In an open letter to AFA chief executive Brad Fox and national president Deborah Kent this week, Jeff Trimmer, director and principal of MBT Management, expressed disappointment with how the association had handled negotiations on the life insurance framework (LIF) legislation.

Trimmer said he was unlikely to renew his AFA membership, accusing the association of “going quiet on its disagreement with important provisions [in the legislation] to make sure [they] would be allowed in the room on discussions post the Trowbridge Report”, and not “seeking out the sensible politicians” to plead the industry’s case before draft laws were put to parliament.

Speaking to financialobserver, Trimmer said that he believed the AFA had “walked away from truly venting the members’ views, because it’s obvious from the fallout that has happened since that a lot of advisers were very much against what had been negotiated”.

His letter singled out the LIF implications on Australian Financial Services Licence holders’ obligation to hold adequate financial provisions to cover potential liabilities. He said this provision “effectively gives [banks and life insurers] a windfall advantage that others cannot match”, and could put out of business many independent advisers who were doing the right thing.

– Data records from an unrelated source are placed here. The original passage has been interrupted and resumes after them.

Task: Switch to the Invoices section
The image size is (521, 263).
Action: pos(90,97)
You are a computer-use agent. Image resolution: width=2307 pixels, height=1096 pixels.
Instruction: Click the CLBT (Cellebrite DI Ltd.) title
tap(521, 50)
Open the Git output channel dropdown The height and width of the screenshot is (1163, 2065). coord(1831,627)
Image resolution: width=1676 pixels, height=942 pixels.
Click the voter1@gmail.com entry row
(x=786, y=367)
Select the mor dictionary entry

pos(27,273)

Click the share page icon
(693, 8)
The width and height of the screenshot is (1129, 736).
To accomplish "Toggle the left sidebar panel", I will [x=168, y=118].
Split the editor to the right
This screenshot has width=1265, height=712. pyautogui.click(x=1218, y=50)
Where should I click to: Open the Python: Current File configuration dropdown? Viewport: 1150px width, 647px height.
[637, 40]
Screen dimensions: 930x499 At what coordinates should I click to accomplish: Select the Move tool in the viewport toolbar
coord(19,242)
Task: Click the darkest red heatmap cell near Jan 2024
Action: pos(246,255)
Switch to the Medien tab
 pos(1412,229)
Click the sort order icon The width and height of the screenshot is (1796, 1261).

“If you received an up-front commission that under the LIF is going to have a two-year responsibility period, you would have to put that full commission away rather than paying it out as a salary, because there is a chance it could be taken back if the client cancels their policy,” he said.

“In a bank-owned operation all they would have to do is show that the parent company would provide a line of credit to cover their expenses.”

Trimmer said he believed the legislation was a done deal, despite adviser dissatisfaction and that it was still in limbo owing to the election.

But he said it was still essential the AFA recognised it had failed members, and that the association should improve its lobbying efforts to avoid becoming redundant.

“If they started as a membership association, it would be nice to see them return completely to that,” Trimmer said.

“Otherwise, what’s happening is they are losing relevance –we have too many industry associations expressing views as it is, so if one association becomes irrelevant it will just disappear.”